**Exercise prompt:**
Could you transcribe each entry below exactly, minus the images?

Data to process: Begin

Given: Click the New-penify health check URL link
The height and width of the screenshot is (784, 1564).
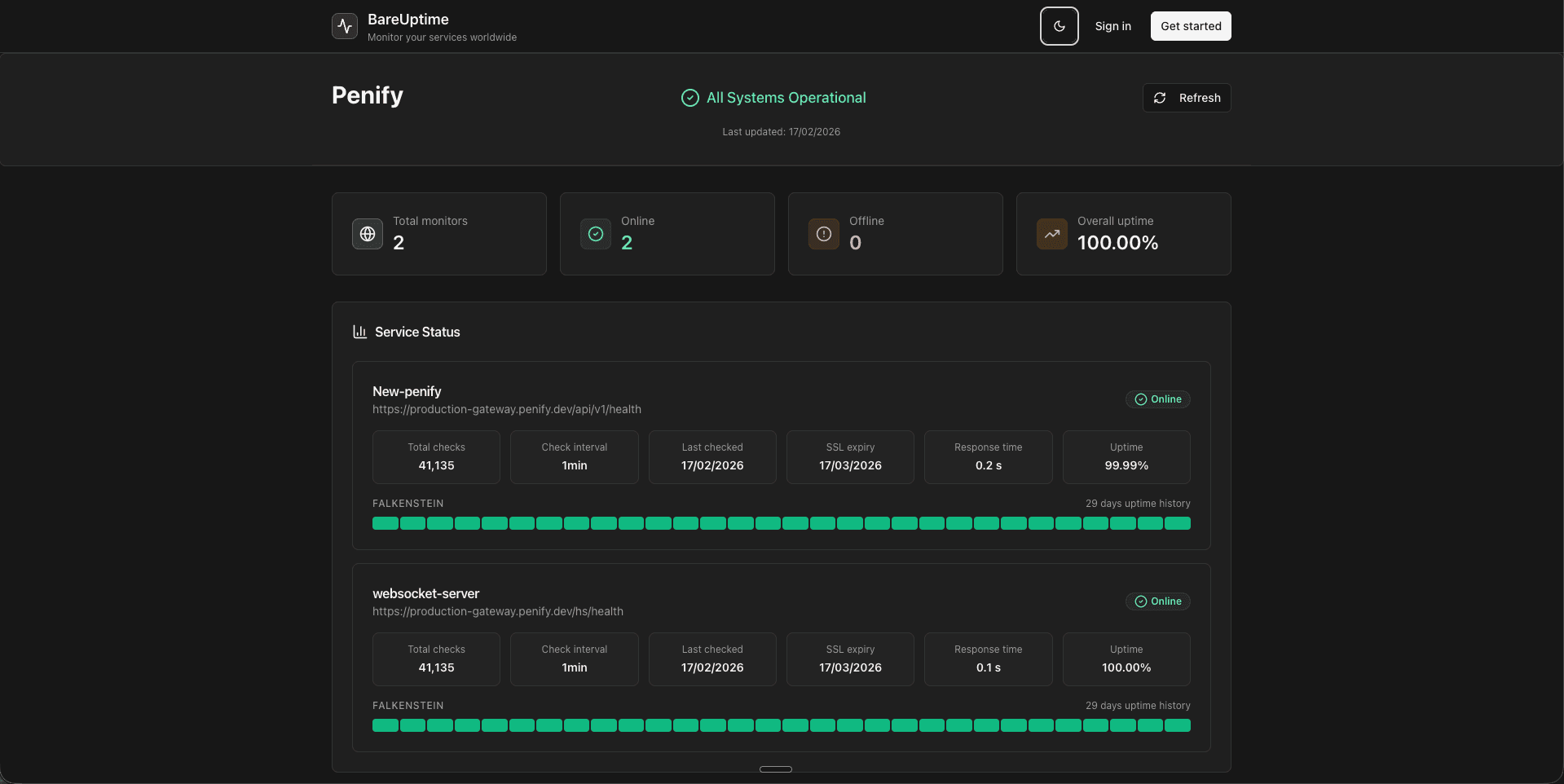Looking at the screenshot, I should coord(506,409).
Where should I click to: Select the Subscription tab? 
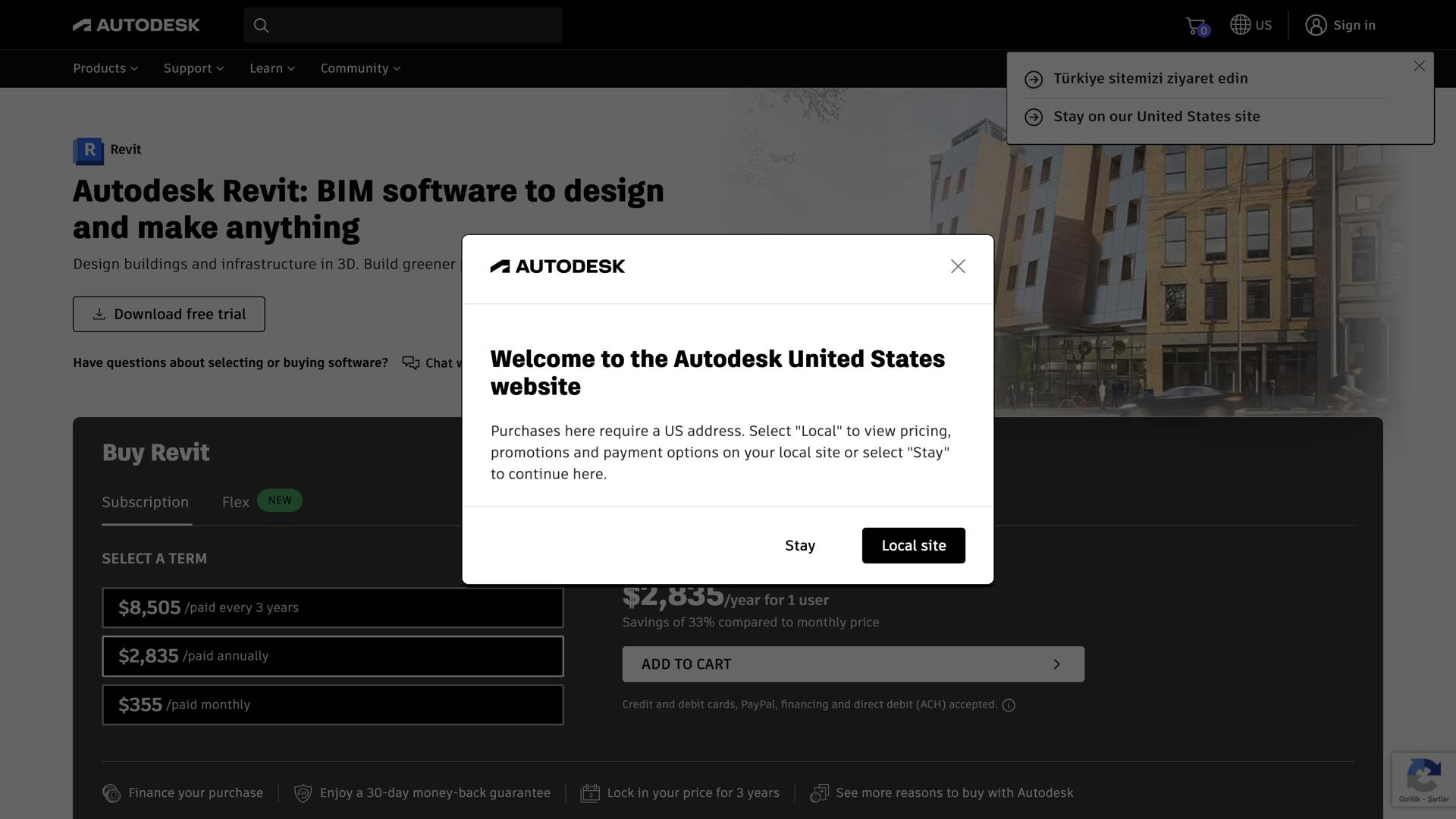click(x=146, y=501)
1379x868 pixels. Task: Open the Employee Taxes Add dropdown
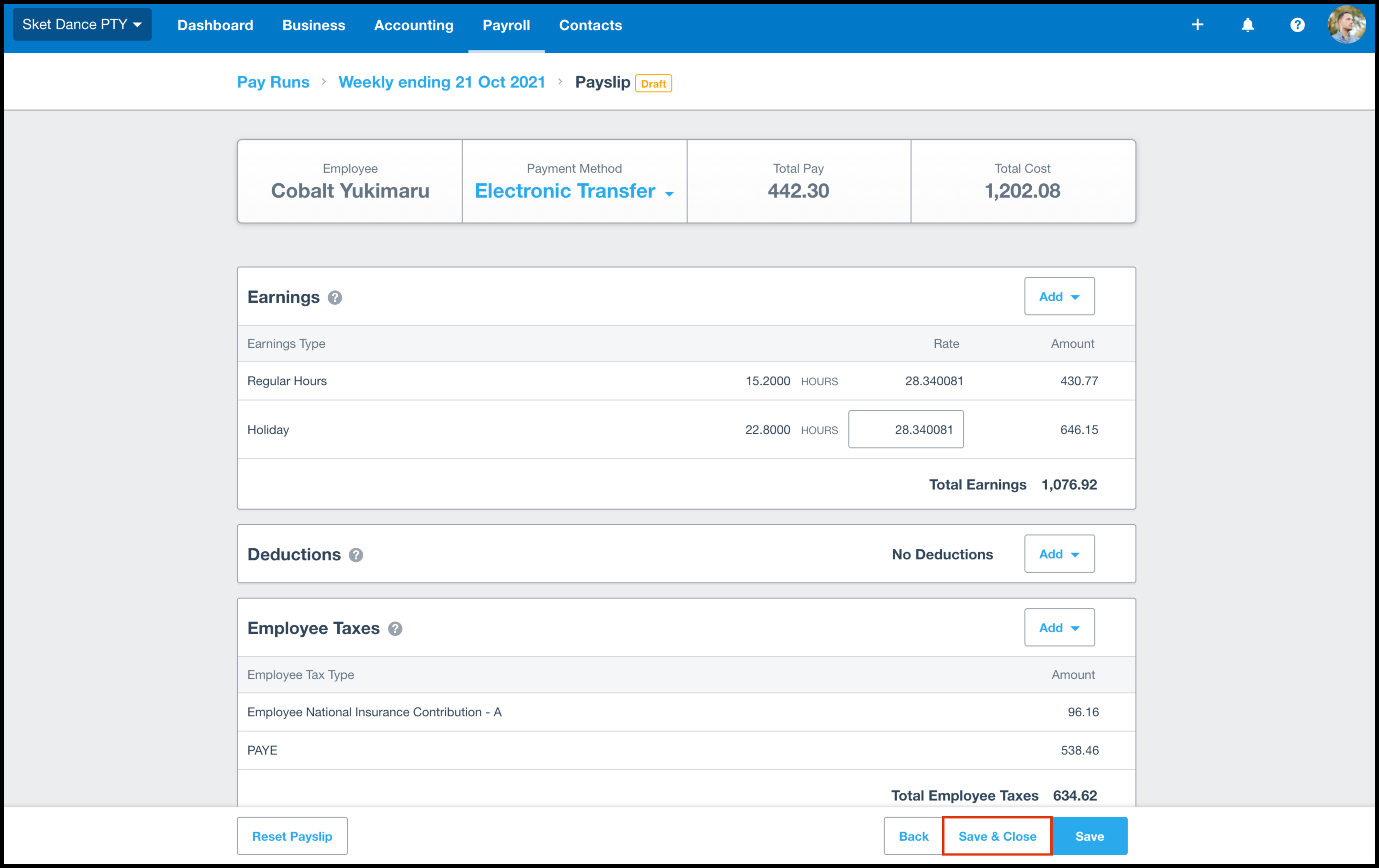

Data to process: End

**Finished exercise:**
Given: Click the New-penify health check URL link
The height and width of the screenshot is (784, 1564).
Looking at the screenshot, I should coord(506,409).
Where should I click to: Select the Subscription tab? 
click(x=146, y=501)
1379x868 pixels. Task: Open the Employee Taxes Add dropdown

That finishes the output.